In this southern Vermont town, nearly half of the school's 400 students visit dentist Michael Brady regularly.
"They go to gym, they go to reading, they go to the dentist - it's all the same to them," Brady said.
At a time when schools are being asked to focus on academic essentials more than ever, a small but growing number are embracing the radical idea of a "full-service" school: one that doubles as a place for community medical and dental care, exercise, family counseling - even wedding receptions.
Besides meeting their students' needs, such schools are opening their doors to people who wouldn't ordinarily set foot in a public school and finding new ways to extend services for students with after-school needs.
Molly Stark's dental clinic was logical in a rural area where many low-income families never visit the dentist, and then only after their children's teeth have become badly decayed, said Principal Sue Maguire.
Some students as old as 10 had never sat in a dentist's chair before doing so at school. Maguire recalled talking to one student who, after having several rotten teeth extracted, said he had never known what it was not to be in pain.
"We were really doing what seemed to be the right thing to do for families, to create successful learners," she said.
The approach seems to be working. Molly Stark, one of about 30 schools flagged last spring by state officials as "needing improvement" under President Bush's education plan, came off that list this fall when test scores improved.
Maguire, who has been at Molly Stark for 26 years, also said she is "doing less crisis intervention" since bringing in a preschool program, a consulting pediatrician and part-time psychologist, mentoring, before- and after-school care, parenting classes and a center for family counseling.
"You can pull a poor school up ... if you give the kids what they need to do well," Maguire said.
Schools in New York, Boston, Chicago and Portland, Ore., have brought in similar services, generally with the help of local nonprofit groups.
In New York, a handful of full-service schools provide a mix of medical and dental care, parenting courses and even help for pregnant women. A few stay open on weekends, providing sports, arts and other recreation programs.
"I think this is what schools should be," said Jane Quinn of the Children's Aid Society, which operates 10 community schools in the city. "Why schools are closed at 2:30 in the afternoon is beyond me."

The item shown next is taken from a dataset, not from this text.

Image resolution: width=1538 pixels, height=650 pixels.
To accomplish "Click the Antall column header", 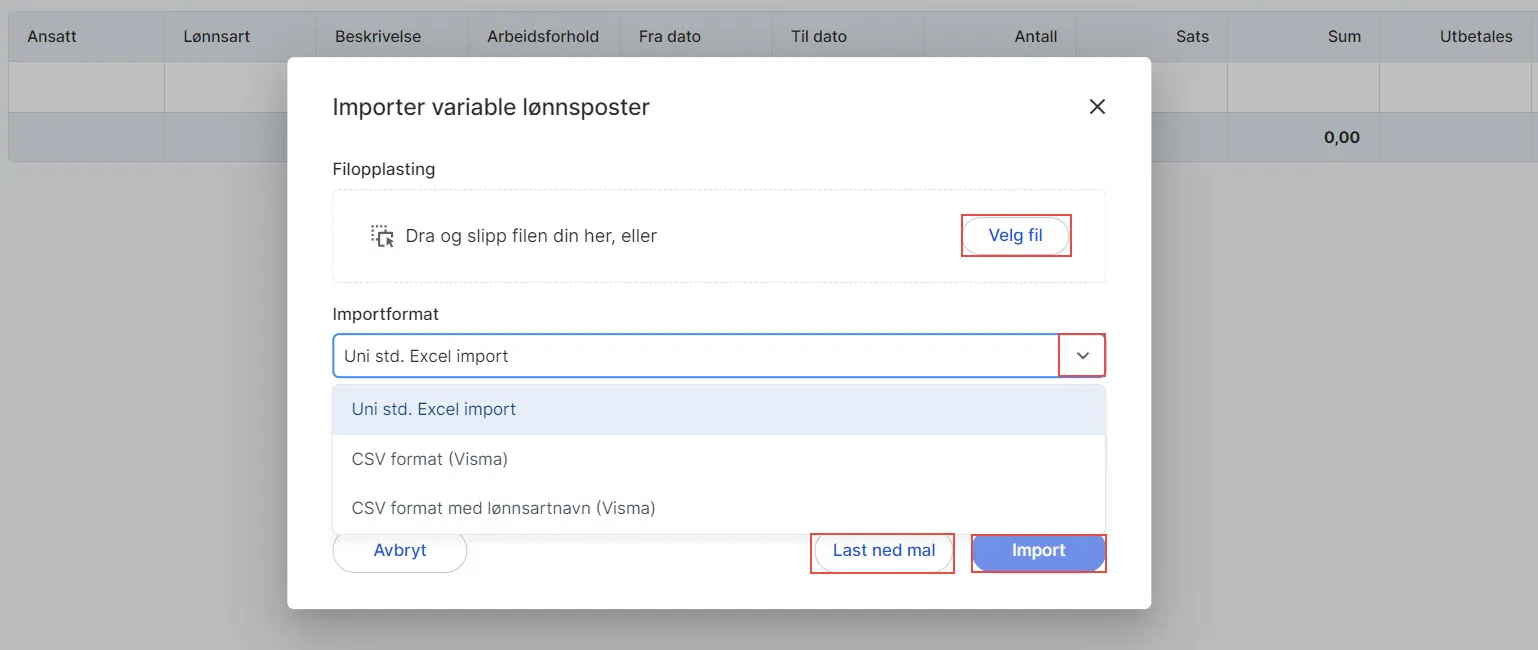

In Boston, one school holds after-school English sessions for immigrant parents. Such programs are available elsewhere but often have long waiting lists, said Matt LiPuma of the Home for Little Wanderers, a Boston child-welfare agency that works with 35 schools.
"The parents were the ones who tipped us off to the need for this," he said.
At an elementary school in Iuka, Miss., the auditorium serves as the community's performing arts center. The library is open to the public, and families book the school for wedding receptions in the center courtyard. The gym opens its doors to adults who want to work out after school.
"It's basically a community center," said New Orleans architect Steven Bingler, who worked on the project.
The model has been catching on slowly nationwide, said Joy Dryfoos, a New York sociologist who has been pushing the full-service idea for decades.
"If principals were taught how to do this, they could do a lot more than they're doing," she said. "They just don't realize it's out there. They're under so much pressure to perform."
At Molly Stark, Maguire cobbled together the funding for the dental clinic and after-school programs through state, federal and private funding. Brady, who retired from his private dental practice after 28 years in Bennington, sees only Medicaid-eligible children - about 600 between Molly Stark and others referred from other schools.
It's a good deal for Brady, who pays no rent for the clinic. His practice is self-sustaining, assuring him a good income.
Dryfoos, who co-wrote a recent book on full-service schools with Maguire, said principals often are hesitant to invite agencies in.
"It's not anything that comes under educational mandates," she said, "but on the other hand, if you have a bunch of kids with achy teeth, you're not going to be able to teach them."